“L’uomo, nella sua arroganza, si considera una grande opera, degna dell’intervento della divinità. Più umile e, io credo, più verosimile, ritenerlo creato dagli animali -. Darwin scrisse queste parole nel 1838.
( ... ) Le implicazioni religiose del darwinismo sono state molto dibattute. Ma il darwinismo pone problemi anche alla moralità tradizionale. Non meno della religione, la moralità tradizionale presuppone che l’uomo sia una grande opera. Essa attribuisce agli umani uno status morale superiore a quello di ogni altra creatura sulla terra, e considera la vita umana, e solo la vita umana, sacra, vedendo nell’amore per il genere umano la prima e più nobile virtù.
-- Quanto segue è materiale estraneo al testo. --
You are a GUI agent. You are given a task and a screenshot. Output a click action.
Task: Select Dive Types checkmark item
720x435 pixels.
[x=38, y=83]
"Ma - continua Rachels - secondo il più noto e convinto difensore contemporaneo del darwinismo, Stephen Jay Gould, non vi è necessariamente un radicale conflitto tra il darwinismo e i valori tramandati, o tra i valori in genere, anche se ciò non esclude che possa esserci un qualche rapporto: “Quale sfida possono costituire i fatti della natura per le nostre decisioni circa il valore morale delle nostre vite? Noi siamo quello che siamo, ma possiamo scegliere come interpretare il significato della nostra esistenza. La scienza non può rispondere alle domande su come dovremmo vivere più di quanto la religione non possa darci indicazioni sull’età della terra”.
Si tratta del vecchio problema del rapporto tra fatti e valori, tra “essere” e “dover essere”.
“La teoria di Darwin, se è corretta, riguarda questioni di fatto. Ci dice qual è la situazione per quanto concerne l’evoluzione della specie. In senso stretto, dunque, da essa non deriva alcuna conclusione per le questioni di valore”.
E per quanto concerne i principi della religione, è stato spesso osservato che la selezione naturale potrebbe essere il mezzo scelto da Dio per creare l’uomo: “se così fosse, gli umani potrebbero ancora essere visti come il coronamento del creato, oggetto di divina benedizione”.